#### DIRECTIONS:
Count the lines holding the string "this" in the records, and give only the count.

Saved data entries:
=== Section Start ===
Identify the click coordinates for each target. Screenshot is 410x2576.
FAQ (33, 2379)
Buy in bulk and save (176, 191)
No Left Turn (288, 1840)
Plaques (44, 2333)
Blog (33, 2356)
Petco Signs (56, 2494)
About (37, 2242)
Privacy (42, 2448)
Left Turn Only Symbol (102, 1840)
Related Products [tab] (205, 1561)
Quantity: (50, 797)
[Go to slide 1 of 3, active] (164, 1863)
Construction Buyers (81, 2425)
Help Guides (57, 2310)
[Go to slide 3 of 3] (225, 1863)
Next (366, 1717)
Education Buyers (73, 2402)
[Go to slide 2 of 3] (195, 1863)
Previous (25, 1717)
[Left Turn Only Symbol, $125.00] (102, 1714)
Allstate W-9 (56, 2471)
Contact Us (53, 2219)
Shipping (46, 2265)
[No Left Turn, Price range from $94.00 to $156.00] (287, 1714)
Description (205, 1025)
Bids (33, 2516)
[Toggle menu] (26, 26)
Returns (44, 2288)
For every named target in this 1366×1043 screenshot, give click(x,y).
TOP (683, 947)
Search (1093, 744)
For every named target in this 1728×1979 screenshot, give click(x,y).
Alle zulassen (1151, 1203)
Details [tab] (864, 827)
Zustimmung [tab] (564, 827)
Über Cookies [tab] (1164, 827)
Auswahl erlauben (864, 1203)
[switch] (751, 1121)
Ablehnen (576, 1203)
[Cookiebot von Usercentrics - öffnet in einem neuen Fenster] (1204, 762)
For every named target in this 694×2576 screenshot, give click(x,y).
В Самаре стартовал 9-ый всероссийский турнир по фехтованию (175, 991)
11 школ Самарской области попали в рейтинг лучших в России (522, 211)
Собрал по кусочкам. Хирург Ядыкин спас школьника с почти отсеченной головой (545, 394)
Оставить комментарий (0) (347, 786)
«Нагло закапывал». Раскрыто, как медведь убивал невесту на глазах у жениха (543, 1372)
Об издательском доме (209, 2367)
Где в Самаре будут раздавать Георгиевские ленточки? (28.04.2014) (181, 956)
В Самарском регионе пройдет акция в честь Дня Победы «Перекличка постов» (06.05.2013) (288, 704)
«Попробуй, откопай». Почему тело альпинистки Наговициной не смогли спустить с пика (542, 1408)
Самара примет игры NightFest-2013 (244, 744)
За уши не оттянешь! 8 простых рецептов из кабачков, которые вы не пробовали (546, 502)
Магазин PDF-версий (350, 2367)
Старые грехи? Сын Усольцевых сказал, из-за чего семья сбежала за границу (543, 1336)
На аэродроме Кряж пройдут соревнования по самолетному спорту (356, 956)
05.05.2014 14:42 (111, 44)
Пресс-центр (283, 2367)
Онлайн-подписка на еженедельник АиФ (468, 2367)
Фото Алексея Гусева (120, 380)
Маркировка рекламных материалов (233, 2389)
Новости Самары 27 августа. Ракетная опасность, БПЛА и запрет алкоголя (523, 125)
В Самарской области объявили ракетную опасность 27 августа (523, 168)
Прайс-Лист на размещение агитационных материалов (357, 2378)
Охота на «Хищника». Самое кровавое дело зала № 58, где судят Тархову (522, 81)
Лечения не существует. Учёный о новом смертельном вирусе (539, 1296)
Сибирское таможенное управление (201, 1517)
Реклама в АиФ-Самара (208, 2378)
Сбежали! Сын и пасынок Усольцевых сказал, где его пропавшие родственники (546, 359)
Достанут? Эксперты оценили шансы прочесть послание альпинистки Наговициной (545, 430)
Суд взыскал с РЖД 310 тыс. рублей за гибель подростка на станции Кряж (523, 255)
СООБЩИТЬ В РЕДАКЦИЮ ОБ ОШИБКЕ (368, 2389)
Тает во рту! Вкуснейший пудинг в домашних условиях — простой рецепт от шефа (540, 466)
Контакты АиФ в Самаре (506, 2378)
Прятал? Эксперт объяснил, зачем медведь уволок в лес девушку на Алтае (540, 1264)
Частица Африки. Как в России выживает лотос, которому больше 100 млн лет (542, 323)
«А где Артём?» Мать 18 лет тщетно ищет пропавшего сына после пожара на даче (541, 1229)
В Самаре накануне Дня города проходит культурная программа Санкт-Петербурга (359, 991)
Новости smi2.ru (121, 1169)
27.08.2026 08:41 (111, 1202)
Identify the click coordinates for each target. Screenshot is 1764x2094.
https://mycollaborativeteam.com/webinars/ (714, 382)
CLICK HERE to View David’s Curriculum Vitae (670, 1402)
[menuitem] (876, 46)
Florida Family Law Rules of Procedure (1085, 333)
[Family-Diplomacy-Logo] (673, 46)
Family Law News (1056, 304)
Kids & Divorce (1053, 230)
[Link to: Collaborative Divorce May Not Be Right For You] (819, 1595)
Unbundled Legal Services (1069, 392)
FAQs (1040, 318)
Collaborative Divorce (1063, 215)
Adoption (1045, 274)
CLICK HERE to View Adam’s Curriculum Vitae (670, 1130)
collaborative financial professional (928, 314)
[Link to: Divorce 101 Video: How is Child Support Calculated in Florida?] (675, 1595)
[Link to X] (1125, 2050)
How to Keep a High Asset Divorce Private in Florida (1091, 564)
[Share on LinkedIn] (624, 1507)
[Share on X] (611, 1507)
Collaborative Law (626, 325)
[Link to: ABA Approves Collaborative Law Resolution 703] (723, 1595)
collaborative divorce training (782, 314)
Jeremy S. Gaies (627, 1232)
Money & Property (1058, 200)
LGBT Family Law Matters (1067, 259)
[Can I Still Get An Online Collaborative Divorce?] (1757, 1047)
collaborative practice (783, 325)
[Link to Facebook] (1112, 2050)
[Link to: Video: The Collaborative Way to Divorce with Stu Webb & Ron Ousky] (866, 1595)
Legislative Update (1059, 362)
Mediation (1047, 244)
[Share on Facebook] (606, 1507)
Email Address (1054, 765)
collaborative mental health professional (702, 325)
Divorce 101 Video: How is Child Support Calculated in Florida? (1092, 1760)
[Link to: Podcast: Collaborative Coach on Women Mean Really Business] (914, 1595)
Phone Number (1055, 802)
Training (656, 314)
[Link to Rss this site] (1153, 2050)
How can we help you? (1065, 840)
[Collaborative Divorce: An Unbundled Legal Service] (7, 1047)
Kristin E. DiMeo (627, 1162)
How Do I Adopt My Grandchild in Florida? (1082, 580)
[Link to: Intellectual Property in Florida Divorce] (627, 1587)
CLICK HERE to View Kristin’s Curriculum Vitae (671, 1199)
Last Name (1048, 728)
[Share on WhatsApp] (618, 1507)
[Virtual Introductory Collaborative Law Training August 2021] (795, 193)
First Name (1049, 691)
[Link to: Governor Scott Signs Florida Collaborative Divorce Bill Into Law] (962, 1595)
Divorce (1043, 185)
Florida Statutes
=== Section End ===
#### TASK RESULT:
4